Antes de mais nada, a tela de título de Kero Blaster é algo que merece uma atenção especial. Ao iniciar o jogo, tudo o que você vê é uma sala de escritório lotada de monstrinhos pretos de olhos vermelhos, um sapo com uma arma, e um telefone vermelho. Após se mexer, o jogador se dá conta que está controlando o sapo e que precisa destruir as criaturas de olhos vermelhos. Algumas estão suspensas no ar, o que requer que se mire para cima. Outras estão atrás de plataformas e precisam que o jogador pule para chegar nelas. Uma delas está tão acima do jogador que requer que este pule E mire para cima, e enquanto ela cai, ela mostra que pode machucar o jogador enquanto cai, mas que o jogo tem uma barra de vida, então você não perde uma vida automaticamente.

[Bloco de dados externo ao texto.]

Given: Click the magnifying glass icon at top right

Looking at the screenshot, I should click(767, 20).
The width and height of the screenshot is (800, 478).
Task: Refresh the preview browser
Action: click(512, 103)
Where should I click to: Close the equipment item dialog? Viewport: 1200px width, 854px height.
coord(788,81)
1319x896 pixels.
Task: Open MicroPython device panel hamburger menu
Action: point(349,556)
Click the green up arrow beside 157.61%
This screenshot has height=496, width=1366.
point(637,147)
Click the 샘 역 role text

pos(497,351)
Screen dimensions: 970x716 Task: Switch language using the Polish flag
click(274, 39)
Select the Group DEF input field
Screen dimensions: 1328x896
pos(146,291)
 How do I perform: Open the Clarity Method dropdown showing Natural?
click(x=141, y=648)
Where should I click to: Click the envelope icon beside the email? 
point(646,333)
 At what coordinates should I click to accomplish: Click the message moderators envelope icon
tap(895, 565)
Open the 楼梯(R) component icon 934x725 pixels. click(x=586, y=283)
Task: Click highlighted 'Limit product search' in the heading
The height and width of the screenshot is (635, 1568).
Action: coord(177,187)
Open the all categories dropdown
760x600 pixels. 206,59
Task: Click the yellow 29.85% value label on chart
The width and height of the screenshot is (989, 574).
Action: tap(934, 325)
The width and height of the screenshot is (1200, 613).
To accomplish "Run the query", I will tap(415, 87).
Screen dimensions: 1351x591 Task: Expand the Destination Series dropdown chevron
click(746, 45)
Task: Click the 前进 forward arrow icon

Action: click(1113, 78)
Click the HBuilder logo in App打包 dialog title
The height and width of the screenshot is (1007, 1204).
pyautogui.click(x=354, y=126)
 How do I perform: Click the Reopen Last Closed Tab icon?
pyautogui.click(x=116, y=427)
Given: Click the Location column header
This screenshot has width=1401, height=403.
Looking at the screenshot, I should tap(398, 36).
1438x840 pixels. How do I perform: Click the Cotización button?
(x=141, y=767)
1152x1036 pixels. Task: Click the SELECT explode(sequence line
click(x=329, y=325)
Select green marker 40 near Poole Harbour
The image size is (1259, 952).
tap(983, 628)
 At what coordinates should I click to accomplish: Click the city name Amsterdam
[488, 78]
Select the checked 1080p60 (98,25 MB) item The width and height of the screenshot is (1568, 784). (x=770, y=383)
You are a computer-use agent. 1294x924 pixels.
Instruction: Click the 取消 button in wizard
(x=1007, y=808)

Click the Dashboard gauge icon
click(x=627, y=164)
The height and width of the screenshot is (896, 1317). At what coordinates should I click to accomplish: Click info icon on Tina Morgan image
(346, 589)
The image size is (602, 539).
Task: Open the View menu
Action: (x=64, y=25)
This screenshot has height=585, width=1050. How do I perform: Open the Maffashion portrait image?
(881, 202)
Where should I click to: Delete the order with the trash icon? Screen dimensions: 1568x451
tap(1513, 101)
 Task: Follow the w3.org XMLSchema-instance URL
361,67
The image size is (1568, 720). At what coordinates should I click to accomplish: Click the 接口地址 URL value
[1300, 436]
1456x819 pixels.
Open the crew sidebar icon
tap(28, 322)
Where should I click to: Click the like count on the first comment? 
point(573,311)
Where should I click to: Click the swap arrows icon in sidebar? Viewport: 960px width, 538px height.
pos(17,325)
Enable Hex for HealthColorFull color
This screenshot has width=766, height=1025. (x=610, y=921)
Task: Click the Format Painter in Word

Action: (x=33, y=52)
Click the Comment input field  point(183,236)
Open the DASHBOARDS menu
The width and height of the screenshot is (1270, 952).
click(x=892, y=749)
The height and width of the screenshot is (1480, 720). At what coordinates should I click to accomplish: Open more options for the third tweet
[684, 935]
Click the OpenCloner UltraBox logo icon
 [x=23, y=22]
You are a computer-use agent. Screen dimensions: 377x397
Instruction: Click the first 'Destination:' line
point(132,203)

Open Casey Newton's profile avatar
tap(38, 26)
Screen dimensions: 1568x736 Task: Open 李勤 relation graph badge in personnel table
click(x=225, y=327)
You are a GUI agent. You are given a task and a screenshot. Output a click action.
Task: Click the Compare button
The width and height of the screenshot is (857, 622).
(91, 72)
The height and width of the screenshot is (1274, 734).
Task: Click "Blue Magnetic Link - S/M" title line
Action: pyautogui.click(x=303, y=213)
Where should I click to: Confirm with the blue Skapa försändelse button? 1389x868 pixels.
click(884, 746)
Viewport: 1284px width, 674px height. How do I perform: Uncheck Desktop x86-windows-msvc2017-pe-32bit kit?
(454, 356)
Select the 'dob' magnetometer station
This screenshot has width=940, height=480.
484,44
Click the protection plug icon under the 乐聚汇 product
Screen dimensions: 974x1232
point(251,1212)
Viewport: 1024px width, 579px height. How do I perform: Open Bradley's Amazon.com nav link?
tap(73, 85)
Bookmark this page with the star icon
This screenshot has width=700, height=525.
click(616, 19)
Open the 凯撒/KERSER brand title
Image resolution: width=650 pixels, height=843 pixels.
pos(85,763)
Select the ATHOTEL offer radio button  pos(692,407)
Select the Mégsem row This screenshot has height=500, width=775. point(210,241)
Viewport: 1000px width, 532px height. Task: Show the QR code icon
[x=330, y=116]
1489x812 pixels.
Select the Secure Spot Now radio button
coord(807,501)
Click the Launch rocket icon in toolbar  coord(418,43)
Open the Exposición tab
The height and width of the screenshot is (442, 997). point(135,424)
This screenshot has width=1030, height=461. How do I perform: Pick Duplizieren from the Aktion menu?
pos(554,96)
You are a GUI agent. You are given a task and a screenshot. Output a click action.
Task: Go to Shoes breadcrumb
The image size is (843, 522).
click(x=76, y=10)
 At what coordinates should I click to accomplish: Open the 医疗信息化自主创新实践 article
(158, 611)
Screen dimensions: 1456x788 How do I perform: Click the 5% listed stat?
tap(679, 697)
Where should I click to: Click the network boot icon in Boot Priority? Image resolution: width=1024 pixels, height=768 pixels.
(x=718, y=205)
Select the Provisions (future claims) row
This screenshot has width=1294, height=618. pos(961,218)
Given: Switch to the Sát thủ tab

E depois de limpar a tela das criaturas, o título do jogo se ilumina e o telefone começa a tocar, iniciando Kero Blaster. Sem nenhuma palavra, o jogo acaba de ensinar todas as mecânicas básicas que qualquer um precisa saber.
O jogo conta a história de um sapo que trabalha como zelador na empresa “Cat & Frog Inc.”, mostrando a rotina de trabalho onde o sapo recebe ordens (que ele não entende) de uma gata presidente da empresa, contando apenas com a ajuda dos seus companheiros de trabalho para saber o que fazer.
Os dois companheiros, um gato preto e uma criaturinha rosa que parece um “slime” de jogos como Dragon Quest, conversam com o sapo e guiam ele para a próxima área marcada que ele precisa limpar das estranhas criaturas pretas de olhos vermelhos.
O protagonista é mudo, contando apenas com os personagens e o cenário ao seu redor para continuar a narrativa. E após pegar sua arma e subir no teletransportador, o sapo começa sua jornada de trabalho.
E assim o jogo começa com sua primeira fase. O jogo se trata de um jogo de plataforma e “run n’ gun”, no estilo de jogos como Contra ou Mega Man, contando com sistema de vidas e corações representando dano, onde o jogador passa de fase para fase pulando e correndo de obstáculos e atirando em tudo que se mexa, com um chefe aguardando o jogador ao final de cada fase.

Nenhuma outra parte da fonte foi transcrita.